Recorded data
-=-=-
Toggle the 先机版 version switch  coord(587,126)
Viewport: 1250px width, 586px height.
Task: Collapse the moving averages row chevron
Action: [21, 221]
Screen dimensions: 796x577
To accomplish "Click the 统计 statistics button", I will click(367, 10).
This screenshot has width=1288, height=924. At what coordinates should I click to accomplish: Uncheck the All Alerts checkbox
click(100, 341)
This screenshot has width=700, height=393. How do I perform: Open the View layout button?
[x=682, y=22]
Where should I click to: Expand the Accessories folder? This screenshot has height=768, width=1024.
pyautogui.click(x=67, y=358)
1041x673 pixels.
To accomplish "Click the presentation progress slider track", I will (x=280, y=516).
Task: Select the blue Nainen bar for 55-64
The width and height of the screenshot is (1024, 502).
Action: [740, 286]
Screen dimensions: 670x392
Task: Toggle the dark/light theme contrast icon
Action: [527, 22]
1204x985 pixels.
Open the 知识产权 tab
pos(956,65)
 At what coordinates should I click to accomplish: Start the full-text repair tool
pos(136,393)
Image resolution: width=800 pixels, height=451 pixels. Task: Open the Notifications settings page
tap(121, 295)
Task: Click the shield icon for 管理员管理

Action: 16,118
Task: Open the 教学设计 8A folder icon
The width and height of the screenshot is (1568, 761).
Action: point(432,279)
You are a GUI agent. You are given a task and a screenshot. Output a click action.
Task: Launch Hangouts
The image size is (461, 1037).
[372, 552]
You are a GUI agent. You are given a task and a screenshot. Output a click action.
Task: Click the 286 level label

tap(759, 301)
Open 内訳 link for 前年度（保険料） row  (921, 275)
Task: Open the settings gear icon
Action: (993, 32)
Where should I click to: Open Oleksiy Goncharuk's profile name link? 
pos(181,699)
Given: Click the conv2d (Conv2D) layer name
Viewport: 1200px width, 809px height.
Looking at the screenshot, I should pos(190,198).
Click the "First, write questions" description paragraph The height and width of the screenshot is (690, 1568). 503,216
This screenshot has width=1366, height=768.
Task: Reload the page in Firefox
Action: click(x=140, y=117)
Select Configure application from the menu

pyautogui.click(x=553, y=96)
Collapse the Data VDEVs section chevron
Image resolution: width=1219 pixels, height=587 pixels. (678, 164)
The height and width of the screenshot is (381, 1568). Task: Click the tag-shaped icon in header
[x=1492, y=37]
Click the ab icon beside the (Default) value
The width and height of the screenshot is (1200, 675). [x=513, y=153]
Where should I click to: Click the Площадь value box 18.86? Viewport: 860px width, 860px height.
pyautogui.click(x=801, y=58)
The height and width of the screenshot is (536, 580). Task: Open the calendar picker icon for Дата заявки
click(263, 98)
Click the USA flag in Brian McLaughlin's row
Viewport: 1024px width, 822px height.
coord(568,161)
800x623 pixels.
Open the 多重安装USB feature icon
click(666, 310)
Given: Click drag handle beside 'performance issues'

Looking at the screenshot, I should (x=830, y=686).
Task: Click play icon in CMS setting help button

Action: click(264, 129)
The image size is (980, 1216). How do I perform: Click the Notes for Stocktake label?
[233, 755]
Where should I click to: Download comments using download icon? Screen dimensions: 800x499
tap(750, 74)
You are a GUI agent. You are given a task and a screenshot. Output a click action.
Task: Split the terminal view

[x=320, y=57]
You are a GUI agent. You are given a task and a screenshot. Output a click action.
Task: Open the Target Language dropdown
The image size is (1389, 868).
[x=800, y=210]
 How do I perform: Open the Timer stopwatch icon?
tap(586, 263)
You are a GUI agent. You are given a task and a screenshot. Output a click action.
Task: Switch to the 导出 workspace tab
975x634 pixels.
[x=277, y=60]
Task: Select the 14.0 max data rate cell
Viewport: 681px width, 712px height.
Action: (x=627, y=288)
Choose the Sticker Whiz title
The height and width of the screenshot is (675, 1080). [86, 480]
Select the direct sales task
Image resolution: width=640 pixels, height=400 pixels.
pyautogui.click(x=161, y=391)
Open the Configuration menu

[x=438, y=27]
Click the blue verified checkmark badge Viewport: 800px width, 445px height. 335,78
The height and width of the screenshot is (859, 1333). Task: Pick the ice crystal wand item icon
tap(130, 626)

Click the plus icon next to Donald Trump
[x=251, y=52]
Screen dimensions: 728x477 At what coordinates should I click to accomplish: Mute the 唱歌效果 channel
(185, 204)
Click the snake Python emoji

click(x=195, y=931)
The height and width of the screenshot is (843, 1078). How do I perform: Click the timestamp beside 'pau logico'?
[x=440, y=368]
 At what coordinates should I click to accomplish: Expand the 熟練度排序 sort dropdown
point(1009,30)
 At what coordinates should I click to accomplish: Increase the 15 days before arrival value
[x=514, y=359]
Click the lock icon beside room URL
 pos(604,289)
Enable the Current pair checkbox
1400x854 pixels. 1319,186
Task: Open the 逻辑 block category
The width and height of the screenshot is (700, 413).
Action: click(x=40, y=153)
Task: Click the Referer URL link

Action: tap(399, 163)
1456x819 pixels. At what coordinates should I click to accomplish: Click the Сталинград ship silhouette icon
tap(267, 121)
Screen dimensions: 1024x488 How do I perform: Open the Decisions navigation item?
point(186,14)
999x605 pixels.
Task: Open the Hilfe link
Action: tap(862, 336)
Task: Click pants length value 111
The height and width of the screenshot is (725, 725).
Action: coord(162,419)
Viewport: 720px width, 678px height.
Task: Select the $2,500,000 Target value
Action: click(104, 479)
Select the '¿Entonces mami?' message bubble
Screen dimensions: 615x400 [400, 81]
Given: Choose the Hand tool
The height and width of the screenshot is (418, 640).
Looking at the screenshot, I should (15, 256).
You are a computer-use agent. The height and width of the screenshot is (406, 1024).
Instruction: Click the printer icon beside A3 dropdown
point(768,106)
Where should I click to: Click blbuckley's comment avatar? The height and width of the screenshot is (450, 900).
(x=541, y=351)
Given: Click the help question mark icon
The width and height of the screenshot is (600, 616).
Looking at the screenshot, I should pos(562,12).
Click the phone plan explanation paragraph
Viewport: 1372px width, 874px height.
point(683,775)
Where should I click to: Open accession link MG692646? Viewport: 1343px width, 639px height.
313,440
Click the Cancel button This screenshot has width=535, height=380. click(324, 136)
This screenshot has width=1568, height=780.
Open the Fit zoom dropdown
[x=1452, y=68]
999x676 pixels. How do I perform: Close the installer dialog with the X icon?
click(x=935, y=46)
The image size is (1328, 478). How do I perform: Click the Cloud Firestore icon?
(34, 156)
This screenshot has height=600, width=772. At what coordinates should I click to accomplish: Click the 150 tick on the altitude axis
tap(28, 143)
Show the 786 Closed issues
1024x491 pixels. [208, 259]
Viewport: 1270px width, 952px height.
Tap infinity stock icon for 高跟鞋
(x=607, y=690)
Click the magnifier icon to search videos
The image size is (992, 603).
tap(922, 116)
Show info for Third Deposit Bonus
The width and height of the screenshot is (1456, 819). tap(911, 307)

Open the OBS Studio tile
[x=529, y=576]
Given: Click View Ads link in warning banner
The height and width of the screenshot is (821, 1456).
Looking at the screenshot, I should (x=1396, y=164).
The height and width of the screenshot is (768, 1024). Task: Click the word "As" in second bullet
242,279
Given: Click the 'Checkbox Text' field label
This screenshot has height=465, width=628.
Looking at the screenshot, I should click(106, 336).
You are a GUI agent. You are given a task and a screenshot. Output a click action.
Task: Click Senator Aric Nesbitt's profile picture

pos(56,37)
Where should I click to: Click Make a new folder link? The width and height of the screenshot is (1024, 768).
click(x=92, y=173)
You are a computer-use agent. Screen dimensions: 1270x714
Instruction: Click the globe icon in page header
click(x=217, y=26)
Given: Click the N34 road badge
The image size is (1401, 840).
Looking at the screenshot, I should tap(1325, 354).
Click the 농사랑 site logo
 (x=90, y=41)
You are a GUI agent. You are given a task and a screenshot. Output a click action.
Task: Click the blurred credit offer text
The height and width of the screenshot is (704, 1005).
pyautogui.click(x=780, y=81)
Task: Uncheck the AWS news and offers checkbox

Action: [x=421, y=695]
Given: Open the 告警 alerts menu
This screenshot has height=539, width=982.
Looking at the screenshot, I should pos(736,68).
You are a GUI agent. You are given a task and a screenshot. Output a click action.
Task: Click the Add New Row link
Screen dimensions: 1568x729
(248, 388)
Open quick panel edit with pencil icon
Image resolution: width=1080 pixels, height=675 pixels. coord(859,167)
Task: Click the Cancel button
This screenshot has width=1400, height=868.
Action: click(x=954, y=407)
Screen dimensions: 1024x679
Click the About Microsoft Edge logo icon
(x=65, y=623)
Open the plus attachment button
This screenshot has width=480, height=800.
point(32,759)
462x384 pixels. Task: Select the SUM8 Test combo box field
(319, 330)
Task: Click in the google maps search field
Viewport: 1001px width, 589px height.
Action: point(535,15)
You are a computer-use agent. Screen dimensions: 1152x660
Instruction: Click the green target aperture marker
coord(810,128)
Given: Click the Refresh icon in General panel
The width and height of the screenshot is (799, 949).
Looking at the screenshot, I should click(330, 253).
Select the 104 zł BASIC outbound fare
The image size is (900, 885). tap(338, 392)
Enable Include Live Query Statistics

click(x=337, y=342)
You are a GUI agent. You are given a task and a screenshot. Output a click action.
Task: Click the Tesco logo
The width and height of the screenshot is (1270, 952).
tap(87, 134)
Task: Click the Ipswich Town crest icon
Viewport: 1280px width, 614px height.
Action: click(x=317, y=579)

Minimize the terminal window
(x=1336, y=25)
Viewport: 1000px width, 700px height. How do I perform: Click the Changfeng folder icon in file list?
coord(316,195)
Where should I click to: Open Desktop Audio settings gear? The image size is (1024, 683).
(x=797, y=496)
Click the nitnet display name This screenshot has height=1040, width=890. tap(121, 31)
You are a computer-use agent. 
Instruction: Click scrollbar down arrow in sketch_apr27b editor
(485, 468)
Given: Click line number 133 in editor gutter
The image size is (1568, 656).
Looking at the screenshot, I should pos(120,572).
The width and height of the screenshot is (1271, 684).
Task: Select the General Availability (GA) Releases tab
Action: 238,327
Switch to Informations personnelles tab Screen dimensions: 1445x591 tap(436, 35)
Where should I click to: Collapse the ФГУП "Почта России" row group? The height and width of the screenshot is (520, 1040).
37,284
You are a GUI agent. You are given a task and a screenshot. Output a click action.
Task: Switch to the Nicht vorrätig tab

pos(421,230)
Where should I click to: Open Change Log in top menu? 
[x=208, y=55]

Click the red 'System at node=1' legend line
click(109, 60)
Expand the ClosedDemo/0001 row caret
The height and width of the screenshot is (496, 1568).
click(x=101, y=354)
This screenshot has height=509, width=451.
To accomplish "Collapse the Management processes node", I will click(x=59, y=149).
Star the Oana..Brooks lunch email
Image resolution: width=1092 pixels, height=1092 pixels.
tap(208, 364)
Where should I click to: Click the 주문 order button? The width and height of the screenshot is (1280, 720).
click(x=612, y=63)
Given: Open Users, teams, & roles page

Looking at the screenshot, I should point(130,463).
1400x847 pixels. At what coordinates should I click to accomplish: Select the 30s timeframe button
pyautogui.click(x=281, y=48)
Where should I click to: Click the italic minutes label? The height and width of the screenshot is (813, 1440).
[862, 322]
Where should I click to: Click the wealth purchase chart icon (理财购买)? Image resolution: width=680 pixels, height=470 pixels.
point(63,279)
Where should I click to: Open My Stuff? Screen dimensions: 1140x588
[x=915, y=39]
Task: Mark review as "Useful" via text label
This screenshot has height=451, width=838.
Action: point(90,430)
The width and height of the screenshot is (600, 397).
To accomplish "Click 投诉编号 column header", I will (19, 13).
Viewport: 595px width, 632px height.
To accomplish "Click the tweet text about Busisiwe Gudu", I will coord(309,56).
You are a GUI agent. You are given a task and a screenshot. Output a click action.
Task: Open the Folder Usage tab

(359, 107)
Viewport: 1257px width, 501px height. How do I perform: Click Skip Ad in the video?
-=-=-
- ABOUT THIS EXERCISE -
Every line above that holds the string "badge" should be copied out.

- EXPECTED ANSWER -
Click the blue verified checkmark badge Viewport: 800px width, 445px height. 335,78
Given: Click the N34 road badge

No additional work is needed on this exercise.